Abstract:
The present invention relates to a safety switching device for safely switching off an electrical load such as an electrically driven machine. The safety switching device has a failsafe disconnection unit and a non-failsafe signaling unit, both of which are supplied with an external control signal. The disconnection unit fail-safely switches off the electrical load as a function of the control signal but with a first delay. The signaling unit produces an external reporting signal as a function of the control signal in a non-delayed and non-failsafe manner.

Description:
CROSS-REFERENCES TO RELATED APPLICATIONS 
     This application is a continuation of copending international patent application PCT/EP01/08805 filed on Jul. 30, 2001 and designating the U.S., which claims priority from German patent application DE 100 37 383.6, filed on Aug. 1, 2000. 
    
    
     BACKGROUND OF THE INVENTION 
     The present invention relates to a safety switching device for safely switching off an electrical load such as an electrically driven machine. The invention relates in particular to a safety switching device having a failsafe disconnection unit as well as a signaling unit, to both of which an external control signal is jointly supplied. The disconnection unit switches off the electrical load in a failsafe manner as a function of a defined signal state of the control signal, and the signaling unit produces an external reporting signal as a function of the defined signal state. 
     Safety switching devices like this are particularly used in industrial areas in order to carry out disconnection processes in a failsafe manner. “Failsafe” in this context means that the switching device complies at least with Safety Category 3 of European Standard EN 954-1. For example, devices like these are used to stop a machine system from which a hazard originates, or to bring it to a safe state in some other way, as a reaction to the operation of an EMERGENCY OFF button or the opening of a guard door. It is also generally necessary to disconnect a machine or machine system entirely or at least partially in a failsafe manner in order to carry out maintenance or repair work. Since a malfunction or a failure of the safety switching device in a situation like this results in an immediate personnel hazard, the failsafety of such switching devices is subject to very stringent requirements. This leads to a very high degree of complexity associated with high costs for the development and manufacture of safety switching devices. 
     In some applications, there is a need to run down the machine or machine system in a controlled manner before it is actually disconnected, that is to say before the removal of the supply voltage. In this case, the machine is transferred to a defined rest state in a controlled manner by the machine controller. This is particularly advantageous when the restarting of the machine after being disconnected abruptly in the middle of the operating process is associated with difficulties. Furthermore, controlled running down before the actual disconnection avoids uncontrolled machine movement, for example due to inertia forces.

- **Records**
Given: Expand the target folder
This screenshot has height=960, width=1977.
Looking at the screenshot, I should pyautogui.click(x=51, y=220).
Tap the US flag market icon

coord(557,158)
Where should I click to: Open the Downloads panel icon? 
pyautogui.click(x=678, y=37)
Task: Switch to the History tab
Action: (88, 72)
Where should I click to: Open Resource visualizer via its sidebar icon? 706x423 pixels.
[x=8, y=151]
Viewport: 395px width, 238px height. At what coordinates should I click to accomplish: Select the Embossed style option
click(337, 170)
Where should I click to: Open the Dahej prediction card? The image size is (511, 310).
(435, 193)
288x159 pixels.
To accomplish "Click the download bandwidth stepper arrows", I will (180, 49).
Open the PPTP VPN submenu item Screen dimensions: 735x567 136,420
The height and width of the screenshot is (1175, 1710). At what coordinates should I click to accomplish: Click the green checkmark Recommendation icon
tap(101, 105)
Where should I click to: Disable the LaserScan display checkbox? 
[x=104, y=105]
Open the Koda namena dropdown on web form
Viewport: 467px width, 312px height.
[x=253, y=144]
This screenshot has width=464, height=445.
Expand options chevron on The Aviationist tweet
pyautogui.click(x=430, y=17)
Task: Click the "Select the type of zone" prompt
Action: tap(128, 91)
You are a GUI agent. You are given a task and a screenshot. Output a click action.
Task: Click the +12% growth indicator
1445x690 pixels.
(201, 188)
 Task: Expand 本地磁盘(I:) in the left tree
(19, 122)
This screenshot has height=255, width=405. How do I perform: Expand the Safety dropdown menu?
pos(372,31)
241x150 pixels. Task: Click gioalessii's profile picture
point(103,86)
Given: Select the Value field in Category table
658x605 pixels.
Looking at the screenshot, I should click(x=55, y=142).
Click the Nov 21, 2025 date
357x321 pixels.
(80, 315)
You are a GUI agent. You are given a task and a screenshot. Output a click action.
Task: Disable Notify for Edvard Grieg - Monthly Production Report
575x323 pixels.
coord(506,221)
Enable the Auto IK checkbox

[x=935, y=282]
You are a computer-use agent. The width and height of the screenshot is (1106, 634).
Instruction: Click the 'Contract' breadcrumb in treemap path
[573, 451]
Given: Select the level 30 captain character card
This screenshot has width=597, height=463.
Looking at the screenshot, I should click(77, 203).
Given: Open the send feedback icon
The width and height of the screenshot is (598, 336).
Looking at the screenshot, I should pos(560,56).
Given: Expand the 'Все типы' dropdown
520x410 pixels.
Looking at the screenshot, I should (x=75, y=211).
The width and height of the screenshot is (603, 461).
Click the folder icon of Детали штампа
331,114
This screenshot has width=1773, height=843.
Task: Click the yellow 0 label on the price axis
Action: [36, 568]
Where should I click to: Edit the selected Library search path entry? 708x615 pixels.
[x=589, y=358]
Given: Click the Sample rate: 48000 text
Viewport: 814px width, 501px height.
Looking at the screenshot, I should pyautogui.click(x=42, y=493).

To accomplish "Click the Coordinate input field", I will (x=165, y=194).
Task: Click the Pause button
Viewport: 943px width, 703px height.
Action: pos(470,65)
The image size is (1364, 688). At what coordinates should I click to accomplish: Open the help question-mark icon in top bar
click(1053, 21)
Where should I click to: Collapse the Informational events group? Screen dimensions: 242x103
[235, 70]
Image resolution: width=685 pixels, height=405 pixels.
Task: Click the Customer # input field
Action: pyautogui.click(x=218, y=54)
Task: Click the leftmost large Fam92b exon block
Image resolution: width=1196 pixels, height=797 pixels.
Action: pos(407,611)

- **Work instructions**
[1] Rewrite the paragraph of the safety switching device text that begins "In some applications, there is a need" as a short bulleted list that keeps its main facts.
[2] Write the next part of the safety switching device text, starting after its last paragraph.
The records are separate material and have nothing to do with the safety switching device text.

- **Per-task answers**
[1]
- Some applications need the machine or machine system to be run down in a controlled way before it is actually disconnected, meaning before the supply voltage is removed.
- The machine controller brings the machine to a defined rest state in a controlled manner.
- This helps most when restarting the machine after an abrupt disconnection in the middle of the operating process is difficult.
- Controlled running down before disconnection also avoids uncontrolled machine movement, for example from inertia forces.

[2]
     In order to allow a machine to be run down in a controlled manner before it is actually switched off, a known safety switching device has a first delay element, by means of which the switching-off process, that is to say the interruption of the power supply, is delayed by the first time interval. Before this time interval has elapsed, the signaling unit produces a state change in the external reporting signal, thus causing the control unit for the machine to bring it to the rest state. 
     In the known safety switching devices, the signaling unit essentially comprises two mutually redundant relays which, in contrast to the relays in the disconnection unit, trip without any delay when no current flows in their control circuit. In contrast, the relays in the disconnection unit have an off delay. Like the known safety switching device in total, the signaling unit is thus designed to be failsafe and thus produces a failsafe reporting signal. As already mentioned above, however, a safety switching device like this is complex and costly. 
     SUMMARY OF THE INVENTION 
     It is thus an object of the present invention to specify a safety switching device of the type mentioned before which can be produced at a lower cost, however with maintaining the required failsafety in its overall behavior. 
     According to one aspect of the invention, this object is achieved by the signaling unit being a non-failsafe unit which produces a non-failsafe reporting signal at one output of the switching device. 
     This solution is based on the realization that the production of the reporting signal is a sub process which, if seen on its own and in contrast to the overall process of switching off the machine, is not directly safety-critical. This is because a malfunction in the production of the reporting signal will at the latest be picked up after the first time interval has elapsed due to the fact that the power supply is interrupted then. In consequence, it is possible to place less stringent requirements on the failsafety of the signaling unit without reducing the failsafety of the entire safety switching device according to the invention. If the signaling unit is not made failsafe at all, this considerably reduces the complexity, so that the safety switching device according to the invention can be produced more easily and thus at a lower cost, overall. 
     In contrast to completely dispensing with the signaling unit, the safety switching device according to the invention has the advantage that the machine which is to be switched off can generally be run down in a controlled manner before being switched off. This avoids difficulties during restarting. 
     In a preferred refinement of the invention, the signaling unit deactivates the reporting signal without any delay when the defined signal state occurs.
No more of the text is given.